• ASSIGNMENT: Could you retype every record below exactly as it appears?

(Items from a data source)
----
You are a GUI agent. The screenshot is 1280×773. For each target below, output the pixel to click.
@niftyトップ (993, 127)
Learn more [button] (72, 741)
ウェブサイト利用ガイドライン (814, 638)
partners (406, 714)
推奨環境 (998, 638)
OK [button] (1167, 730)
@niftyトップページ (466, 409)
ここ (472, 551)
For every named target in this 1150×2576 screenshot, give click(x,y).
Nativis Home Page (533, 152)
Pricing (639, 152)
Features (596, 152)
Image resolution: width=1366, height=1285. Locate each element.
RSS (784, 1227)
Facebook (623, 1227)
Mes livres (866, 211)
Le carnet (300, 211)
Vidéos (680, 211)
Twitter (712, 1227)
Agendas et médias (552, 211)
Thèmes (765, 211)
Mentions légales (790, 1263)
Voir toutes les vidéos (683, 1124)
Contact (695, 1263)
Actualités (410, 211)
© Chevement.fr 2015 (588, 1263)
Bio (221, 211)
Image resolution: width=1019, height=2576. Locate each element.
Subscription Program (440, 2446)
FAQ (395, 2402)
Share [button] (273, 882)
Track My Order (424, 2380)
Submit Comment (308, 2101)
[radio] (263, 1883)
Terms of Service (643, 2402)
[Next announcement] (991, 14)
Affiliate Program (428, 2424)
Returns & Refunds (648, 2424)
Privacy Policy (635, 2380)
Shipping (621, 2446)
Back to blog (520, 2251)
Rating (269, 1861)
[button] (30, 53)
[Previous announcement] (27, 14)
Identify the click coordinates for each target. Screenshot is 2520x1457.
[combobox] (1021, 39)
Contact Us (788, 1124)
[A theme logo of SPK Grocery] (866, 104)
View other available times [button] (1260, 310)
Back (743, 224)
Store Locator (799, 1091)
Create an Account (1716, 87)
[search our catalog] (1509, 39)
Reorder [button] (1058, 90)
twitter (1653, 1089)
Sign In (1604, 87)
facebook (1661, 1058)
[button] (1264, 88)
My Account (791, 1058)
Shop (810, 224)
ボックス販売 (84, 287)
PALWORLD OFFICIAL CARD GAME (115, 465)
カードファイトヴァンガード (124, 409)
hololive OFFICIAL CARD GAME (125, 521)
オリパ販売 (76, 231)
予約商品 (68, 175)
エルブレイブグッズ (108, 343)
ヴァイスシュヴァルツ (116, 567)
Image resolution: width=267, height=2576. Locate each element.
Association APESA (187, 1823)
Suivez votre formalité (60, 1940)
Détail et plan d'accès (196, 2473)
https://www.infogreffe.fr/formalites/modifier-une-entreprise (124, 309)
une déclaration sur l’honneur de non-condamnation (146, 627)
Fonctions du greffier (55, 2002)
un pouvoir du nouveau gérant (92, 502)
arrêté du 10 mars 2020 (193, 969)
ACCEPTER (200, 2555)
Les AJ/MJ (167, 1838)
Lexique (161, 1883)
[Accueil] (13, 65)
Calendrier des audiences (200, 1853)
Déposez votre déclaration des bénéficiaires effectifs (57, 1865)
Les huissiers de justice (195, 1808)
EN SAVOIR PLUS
----
• SOLUTION TO THIS EXERCISE:
You are a GUI agent. The screenshot is 1280×773. For each target below, output the pixel to click.
@niftyトップ (993, 127)
Learn more [button] (72, 741)
ウェブサイト利用ガイドライン (814, 638)
partners (406, 714)
推奨環境 (998, 638)
OK [button] (1167, 730)
@niftyトップページ (466, 409)
ここ (472, 551)
For every named target in this 1150×2576 screenshot, give click(x,y).
Nativis Home Page (533, 152)
Pricing (639, 152)
Features (596, 152)
Image resolution: width=1366, height=1285. Locate each element.
RSS (784, 1227)
Facebook (623, 1227)
Mes livres (866, 211)
Le carnet (300, 211)
Vidéos (680, 211)
Twitter (712, 1227)
Agendas et médias (552, 211)
Thèmes (765, 211)
Mentions légales (790, 1263)
Voir toutes les vidéos (683, 1124)
Contact (695, 1263)
Actualités (410, 211)
© Chevement.fr 2015 (588, 1263)
Bio (221, 211)
Image resolution: width=1019, height=2576. Locate each element.
Subscription Program (440, 2446)
FAQ (395, 2402)
Share [button] (273, 882)
Track My Order (424, 2380)
Submit Comment (308, 2101)
[radio] (263, 1883)
Terms of Service (643, 2402)
[Next announcement] (991, 14)
Affiliate Program (428, 2424)
Returns & Refunds (648, 2424)
Privacy Policy (635, 2380)
Shipping (621, 2446)
Back to blog (520, 2251)
Rating (269, 1861)
[button] (30, 53)
[Previous announcement] (27, 14)
Identify the click coordinates for each target. Screenshot is 2520x1457.
[combobox] (1021, 39)
Contact Us (788, 1124)
[A theme logo of SPK Grocery] (866, 104)
View other available times [button] (1260, 310)
Back (743, 224)
Store Locator (799, 1091)
Create an Account (1716, 87)
[search our catalog] (1509, 39)
Reorder [button] (1058, 90)
twitter (1653, 1089)
Sign In (1604, 87)
facebook (1661, 1058)
[button] (1264, 88)
My Account (791, 1058)
Shop (810, 224)
ボックス販売 (84, 287)
PALWORLD OFFICIAL CARD GAME (115, 465)
カードファイトヴァンガード (124, 409)
hololive OFFICIAL CARD GAME (125, 521)
オリパ販売 (76, 231)
予約商品 (68, 175)
エルブレイブグッズ (108, 343)
ヴァイスシュヴァルツ (116, 567)
Image resolution: width=267, height=2576. Locate each element.
Association APESA (187, 1823)
Suivez votre formalité (60, 1940)
Détail et plan d'accès (196, 2473)
https://www.infogreffe.fr/formalites/modifier-une-entreprise (124, 309)
une déclaration sur l’honneur de non-condamnation (146, 627)
Fonctions du greffier (55, 2002)
un pouvoir du nouveau gérant (92, 502)
arrêté du 10 mars 2020 (193, 969)
ACCEPTER (200, 2555)
Les AJ/MJ (167, 1838)
Lexique (161, 1883)
[Accueil] (13, 65)
Calendrier des audiences (200, 1853)
Déposez votre déclaration des bénéficiaires effectifs (57, 1865)
Les huissiers de justice (195, 1808)
EN SAVOIR PLUS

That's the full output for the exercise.